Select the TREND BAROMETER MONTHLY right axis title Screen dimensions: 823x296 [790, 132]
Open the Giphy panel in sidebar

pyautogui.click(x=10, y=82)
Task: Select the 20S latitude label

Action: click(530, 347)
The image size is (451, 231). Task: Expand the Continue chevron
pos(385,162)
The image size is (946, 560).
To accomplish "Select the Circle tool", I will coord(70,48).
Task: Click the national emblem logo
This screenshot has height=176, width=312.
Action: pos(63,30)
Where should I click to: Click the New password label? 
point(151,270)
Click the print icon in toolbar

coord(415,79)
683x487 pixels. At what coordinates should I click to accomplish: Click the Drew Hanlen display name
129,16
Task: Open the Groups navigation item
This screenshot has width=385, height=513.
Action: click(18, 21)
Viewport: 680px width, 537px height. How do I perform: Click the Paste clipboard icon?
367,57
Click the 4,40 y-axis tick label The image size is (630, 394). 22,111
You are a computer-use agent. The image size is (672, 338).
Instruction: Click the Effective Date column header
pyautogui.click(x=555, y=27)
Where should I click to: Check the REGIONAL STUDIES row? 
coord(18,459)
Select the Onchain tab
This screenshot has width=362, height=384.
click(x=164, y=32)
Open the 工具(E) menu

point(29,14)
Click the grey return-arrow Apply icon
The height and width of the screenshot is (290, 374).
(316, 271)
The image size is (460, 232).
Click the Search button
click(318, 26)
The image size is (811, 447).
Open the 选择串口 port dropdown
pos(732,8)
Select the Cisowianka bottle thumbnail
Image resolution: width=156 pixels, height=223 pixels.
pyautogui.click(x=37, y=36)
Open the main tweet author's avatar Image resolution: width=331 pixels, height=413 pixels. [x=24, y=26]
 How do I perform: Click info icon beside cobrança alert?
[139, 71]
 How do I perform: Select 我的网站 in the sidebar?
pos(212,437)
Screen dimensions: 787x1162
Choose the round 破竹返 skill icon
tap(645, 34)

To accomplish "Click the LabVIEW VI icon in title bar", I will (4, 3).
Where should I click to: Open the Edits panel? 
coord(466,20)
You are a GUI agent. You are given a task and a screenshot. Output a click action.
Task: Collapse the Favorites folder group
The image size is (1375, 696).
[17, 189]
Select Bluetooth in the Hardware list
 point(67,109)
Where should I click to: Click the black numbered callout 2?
= = =
Work to be completed
Write out the material between the lines holding "Open the Giphy panel in sidebar" and "I will coord(70,48).", inclusive, substituting "latitude marker" for "latitude label" and leaving everything else unchanged.

Answer for the task
Open the Giphy panel in sidebar

pyautogui.click(x=10, y=82)
Task: Select the 20S latitude marker

Action: click(530, 347)
The image size is (451, 231). Task: Expand the Continue chevron
pos(385,162)
The image size is (946, 560).
To accomplish "Select the Circle tool", I will coord(70,48).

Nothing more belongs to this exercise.